— start DATA EXTRACT —

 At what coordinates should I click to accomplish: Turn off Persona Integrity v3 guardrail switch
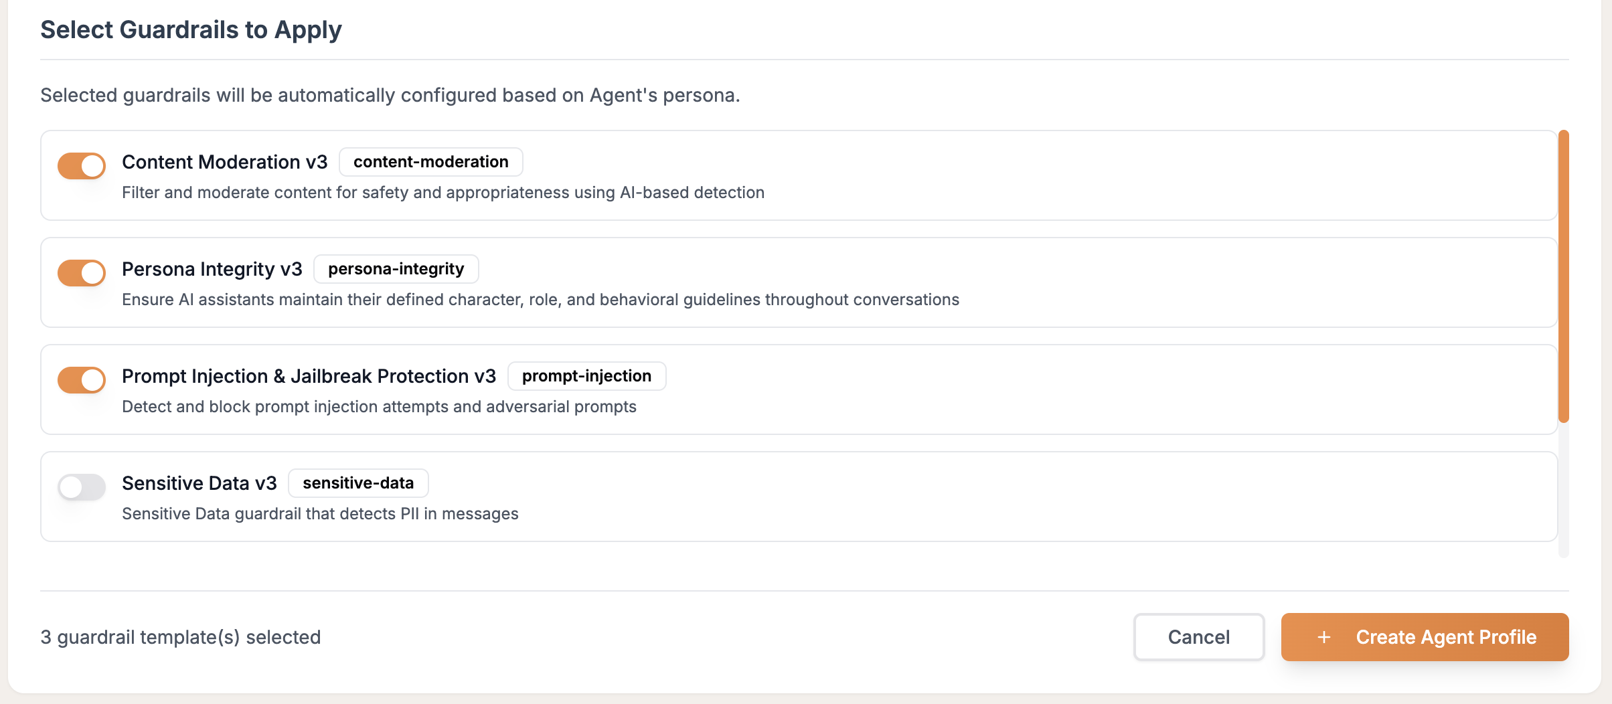pyautogui.click(x=82, y=273)
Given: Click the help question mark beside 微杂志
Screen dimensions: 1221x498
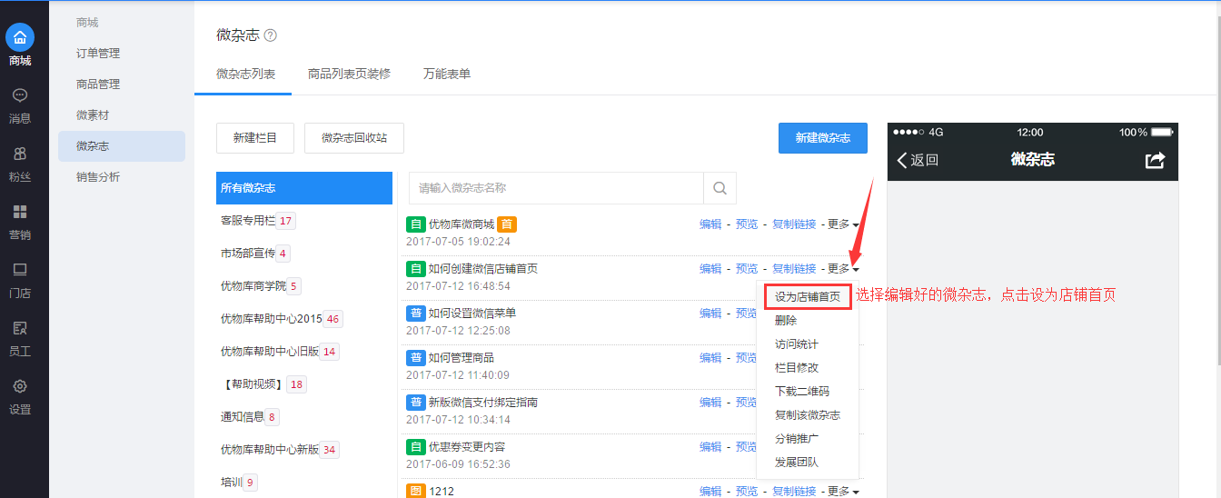Looking at the screenshot, I should 270,35.

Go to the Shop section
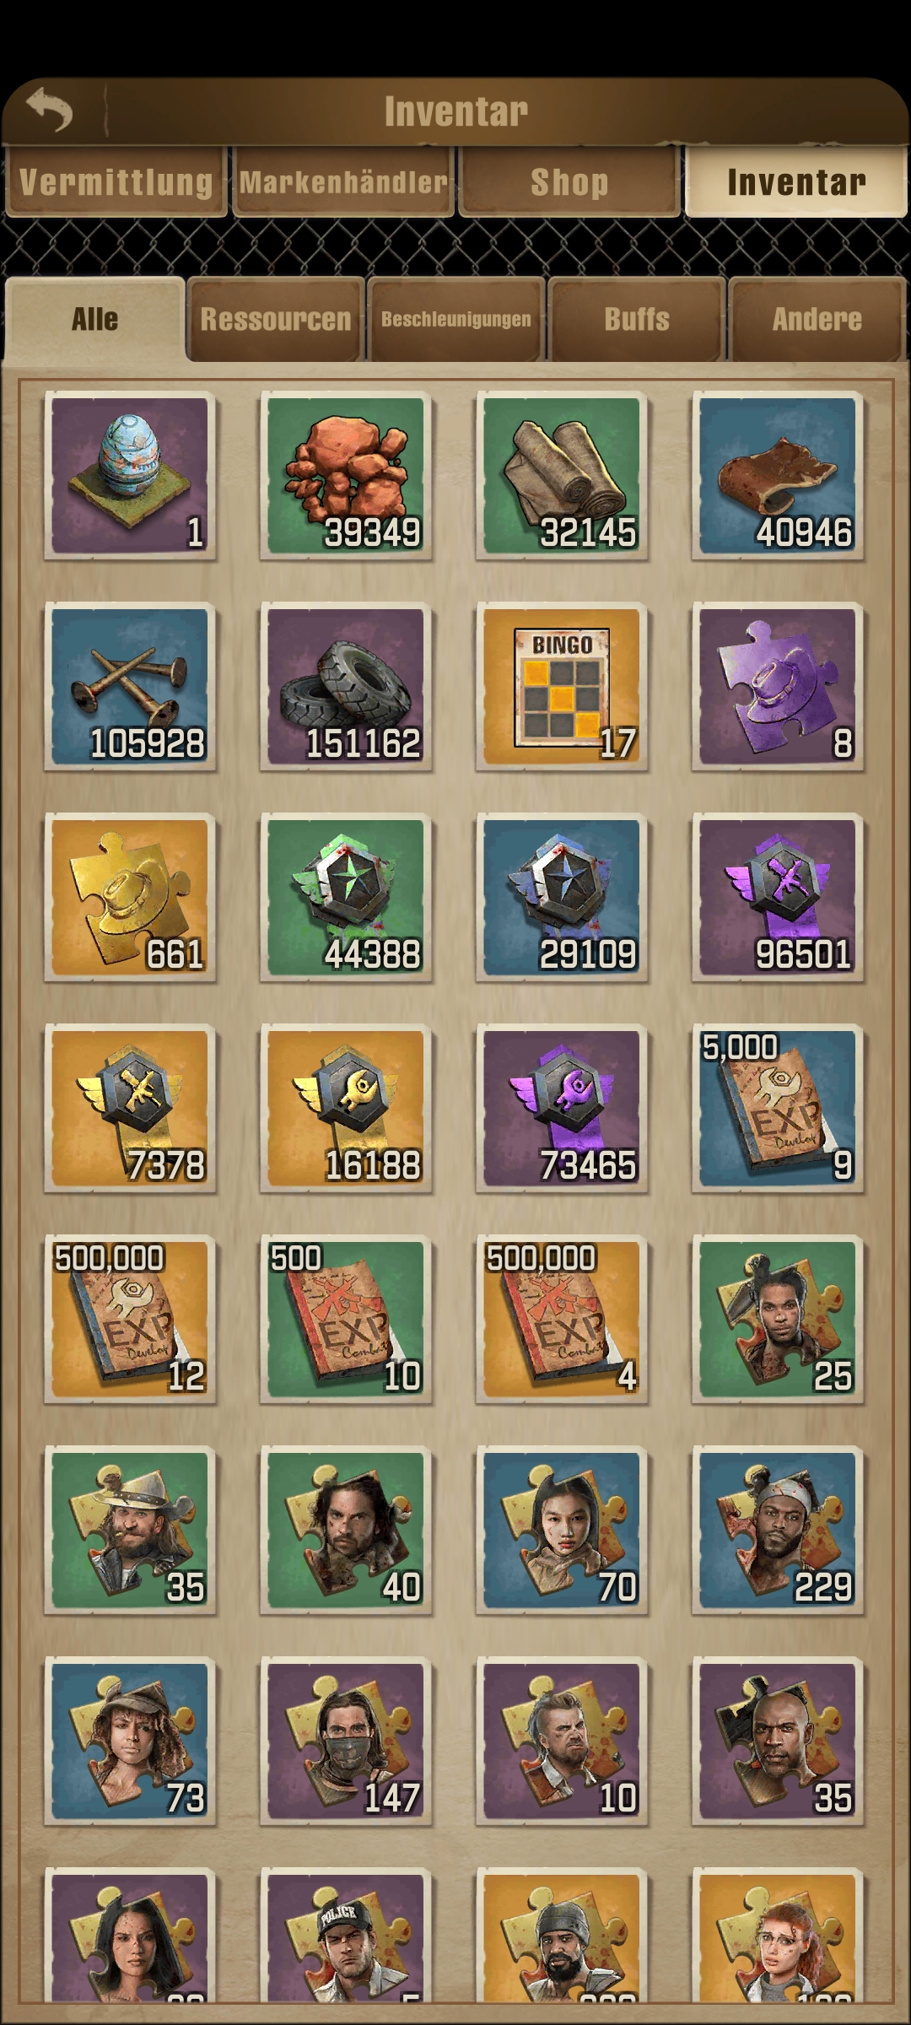[569, 182]
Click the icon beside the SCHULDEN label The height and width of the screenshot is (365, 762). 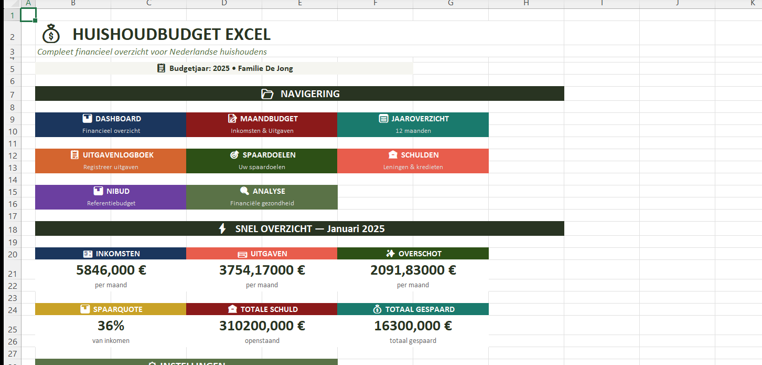tap(393, 155)
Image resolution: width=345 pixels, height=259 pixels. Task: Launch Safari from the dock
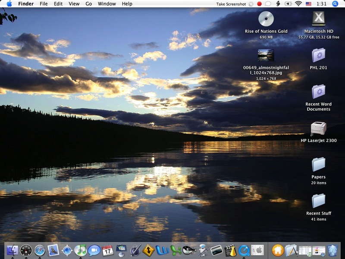pos(40,250)

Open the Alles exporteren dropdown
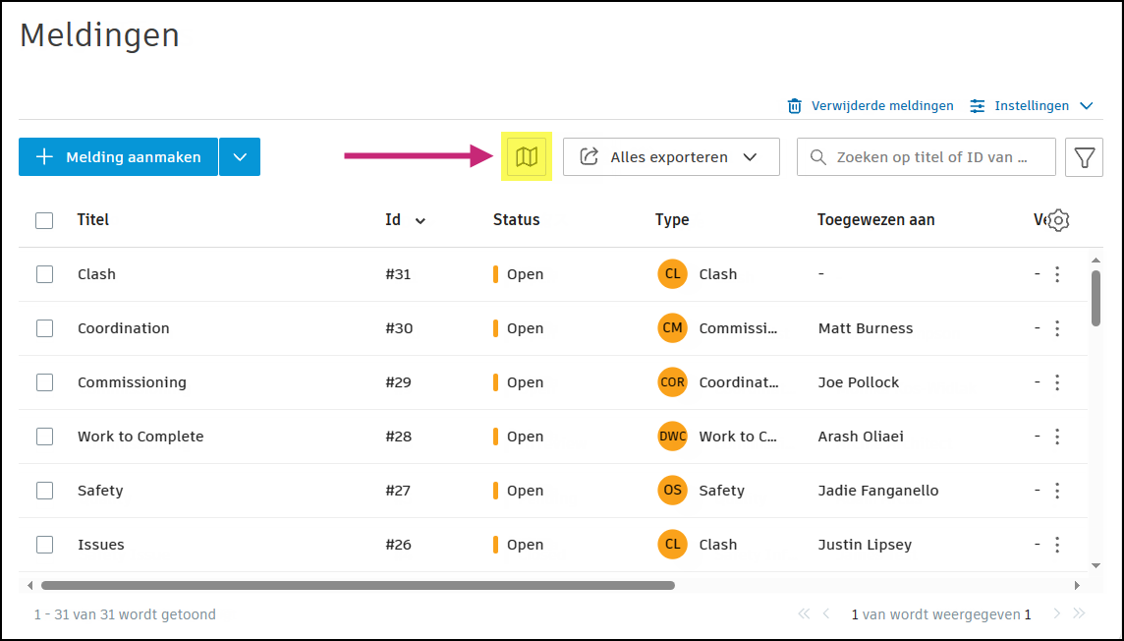point(671,157)
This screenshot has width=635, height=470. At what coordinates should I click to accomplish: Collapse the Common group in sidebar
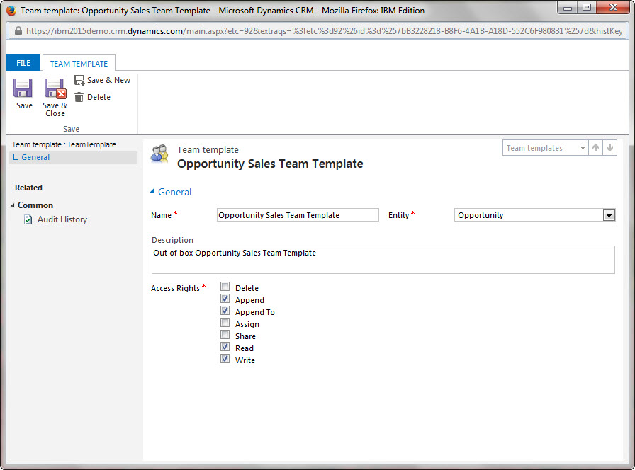pos(13,205)
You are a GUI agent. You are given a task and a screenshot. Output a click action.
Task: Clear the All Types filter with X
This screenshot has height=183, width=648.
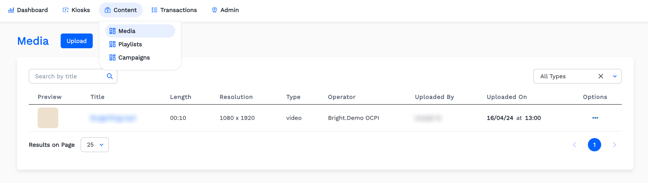pos(601,76)

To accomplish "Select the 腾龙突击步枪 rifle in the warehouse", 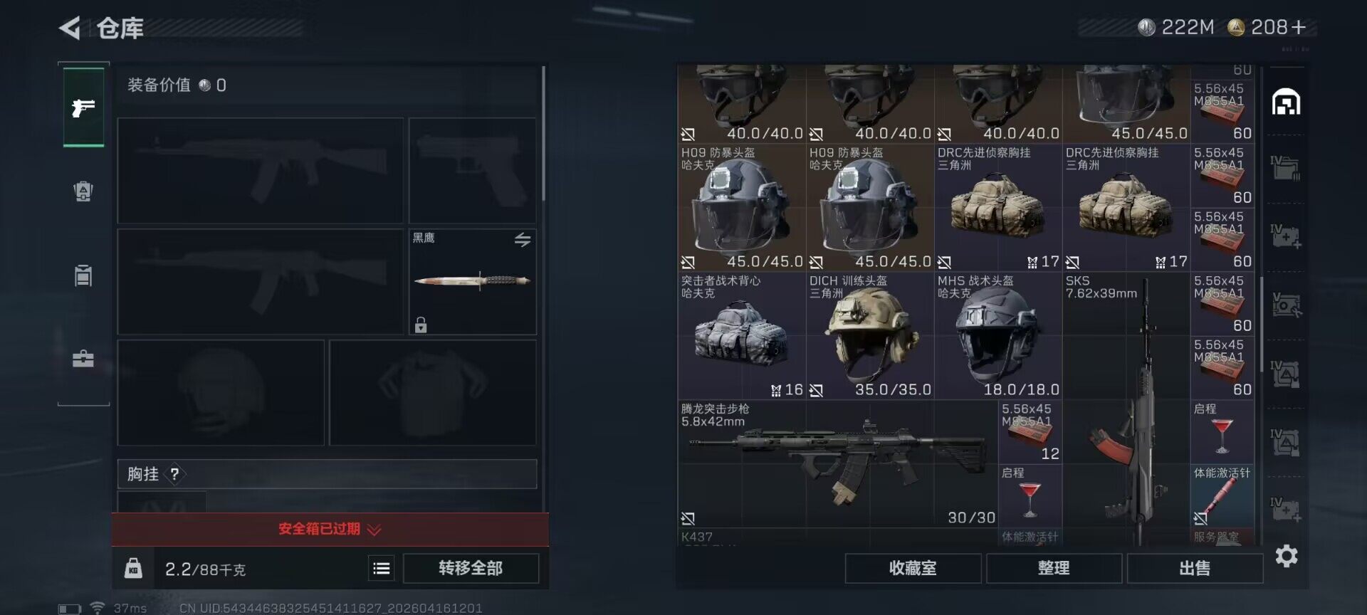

— end DATA EXTRACT —

▶ _PROBLEM_:
Copy out the material word for word, from the line containing "Open the Alles exporteren dropdown" through the end of the material, both ends included. Leave the pictures out of your copy.

▶ _SOLUTION TO THIS PROBLEM_:
Open the Alles exporteren dropdown
point(671,157)
This screenshot has width=635, height=470. At what coordinates should I click to accomplish: Collapse the Common group in sidebar
pos(13,205)
You are a GUI agent. You are given a task and a screenshot. Output a click action.
Task: Clear the All Types filter with X
This screenshot has height=183, width=648.
pos(601,76)

To accomplish "Select the 腾龙突击步枪 rifle in the warehouse", 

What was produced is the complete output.